I claim that this market—will be weird. Say it just opened. If you didn’t get a bit, then as far as you know, the bias for coin B could be anywhere between 49% and 69%, with a mean of 59%. If you did get a bit, then it turns out that the posterior mean is 58.5% if you got a 0
and 59.5% if you got a 1
. So either way, your best guess is very close to 59%.
However, the information for the true bias of coin B is out there! Surely coin B is more likely to end up with a higher price in situations where there are lots of 1
bits. This means you should bid at least a little higher than your true belief, for the same reason as the main experiment—the market activating is correlated with the true bias of coin B.
Of course, after the markets open, people will see each other’s bids and… something will happen. Initially, I think prices will be strongly biased for the above reasons. But as you get closer to market close, there’s less time for information to spread. If you are the last person to trade you know you’re the last person to trade, then you should do so based on your true beliefs.
Except, everyone knows that there’s less time for information to spread. So while you are waiting till the last minute to reveal your true beliefs, everyone else will do the same thing. So maybe people sort of rush in at the last second? (It would be easier to think about this if implemented with batched auctions rather than a real-time market.)
Anyway, while the game theory is vexing, I think there’s a mix of (1) people bidding higher than their true beliefs due to correlations between the final price and the true bias of coin B and (2) people “racing” to make the final bid before the markets close. Both of these seem in conflict with the idea of prediction markets making people share information and measure collective beliefs.
Why do you hate futarchy?
I like futarchy. I think society doesn’t make decisions very well, and I think we should give much more attention to new ideas like futarchy that might help us do better. I just think we should be aware of its imperfections and consider variants (e.g. commiting to randomization) that would resolve them.

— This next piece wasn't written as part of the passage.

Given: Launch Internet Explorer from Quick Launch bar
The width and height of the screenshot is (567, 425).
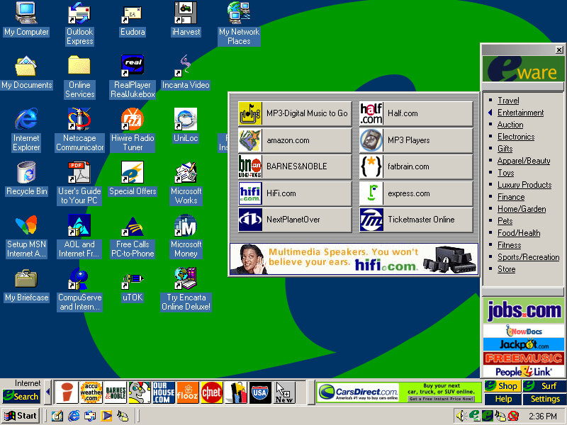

If I claim futarchy does reflect causal effects, and I reject this experiment as invalid, should I specify what restrictions I want to place on “valid” experiments (and thus make explicit the assumptions under which I claim futarchy works) since otherwise my claims are unfalsifiable?
Possibly?
I have set up a pair of markets implementing your two proposed experiments
Experiment 1:
https://manifold.markets/Tumbles/futarchys-fundamental-flaw-the-mark-d9LsnOnzhI?r=VHVtYmxlcw
Experiment 2:
https://manifold.markets/Tumbles/futarchys-fundamental-flaw-the-mark-OR85qIqIcN?r=VHVtYmxlcw
I'm grateful to Dynomight and Bolton for trying small experiments to test out concepts we've been arguing about forever, and happy to see Manifold get used as a testbed! Quick musings on futarchy:
- Excitement around futarchy & better decision making was one of the reasons I was most excited to start Manifold! Back in the first couple months of Manifold I spent some time trying to get futarchy working on the then-trendy Wordle, haha
- We did apply some amount of effort to trying to use futarchy to make better product decisions (eg what features to add to Manifold); the results were not obviously successful enough to warrant us continuing to try to do so
- Problems with futarchy-in-practice: creating liquid markets is hard; by the time you know the right question to ask/market to create, you've already done 90% of the intellectual work; the process of making good decisions is less described by "establish specific policies" and more by "coordinate around a leader's agenda" (aka why we're a representative, not direct democracy)
- I'm currently not super bullish on futarchy as proposed by Robin Hanson originally, but still hope that there's some angles around using market mechanisms for better decisions (esp with LLM agents trading on these!)